The doctor decided my daughter needed to live in a dryer climate than the area we lived in, so I took her to a sanatorium at Dolny Śląsk and returned to Piastów. My daughter spent over a year in the sanatorium. Someone took her to Lodz after that year, and I went to Lodz to pick her up. Instead of returning with her to Piastów, I left her instead in a city Kibbutz for several months. The Kibbutz decided to leave Poland for Palestine in 1947, so I took Wanda to an orphanage in Otwosk that also took in children with single parents who couldn’t care for their children. Since I was working in a cafeteria then, I had to pay for my daughter to stay in the orphanage.
The first group of Polish Jews left for Israel in 1949 and I decided to take my daughter and go to Israel as well. Ours was the second group of Polish Jews to leave for Israel. We needed to get passports to leave and to get our passports we had to sign affidavits stating that we were no longer citizens of Poland. We left Warsaw at the beginning of May, 1950, and traveled through Czechoslovakia, Austria, and Italy. We boarded a ship in Genoa, Italy, and arrived in Israel five or six days later.
I knew I had an aunt in Israel, my father’s sister, and I tried to find her there. I eventually did, and found out that I had other members of my family in Israel as well.
Life was difficult in Israel at that time. It was a new country and there were constant battles with our Arab neighbors. My daughter and I stayed with my cousin Rachel for awhile. Through some friends, I met and married Dov Friedman, partly because he had an apartment we could move into.
My daughter Wanda volunteered to join the Israeli Army when she was 17. When she was honorably discharged from the Army, she went on vacation to America, but got married and stayed. Five years later, in 1962, my husband and I moved to the United States as well. First we stayed with Wanda and her husband Gerry in Connecticut, before moving to Philadelphia where I became a seamstress in a local formal gown store. I did very elegant bead and lace work. To be closer to family, my husband and I moved to Long Island when Wanda and her family did.. We finally moved to Netcong New Jersey where my husband died.[4]

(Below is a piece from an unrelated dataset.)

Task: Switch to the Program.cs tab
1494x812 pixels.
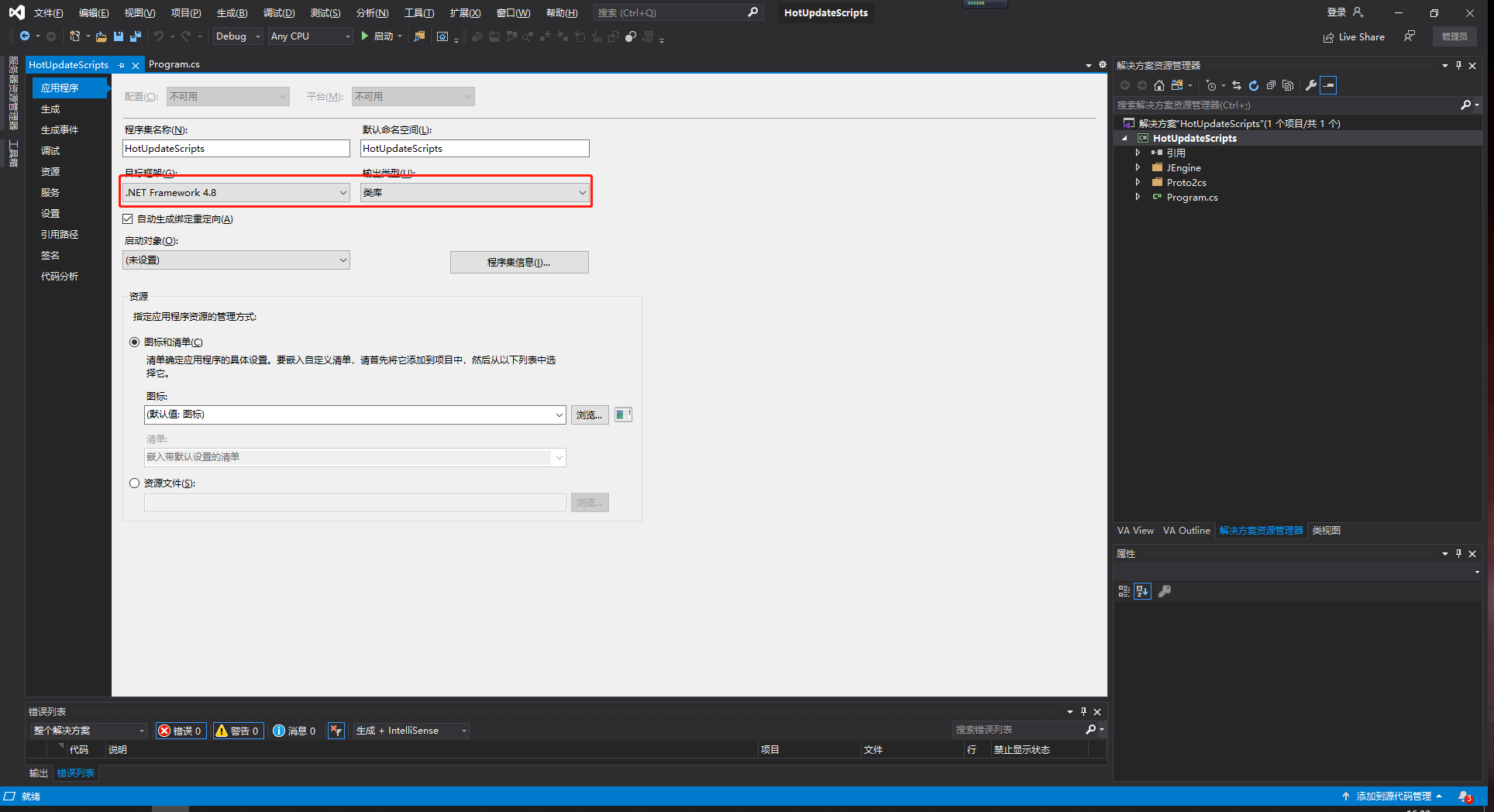Action: click(174, 64)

[1] Blima Friedman and her daughter spent the war under the assumed names Jadwiga and Basia Karpinska.
[2] Yiddish is the historical language of central European Jewery. Most European Jews spoke Yiddish and not the language of their country. It is a mixture of High German, Hebrew, and words from the country of origin.
[3] Babushka: grandmother, or older woman.
[4] Blima Friedman was Wanda Wolosky’s mother. Wanda’s story is included in Volume I of To Tell Our Stories: Holocaust Survivors of Southern Arizona, and her personal book, After All: Life Can Be Beautiful, is available for purchase from the author.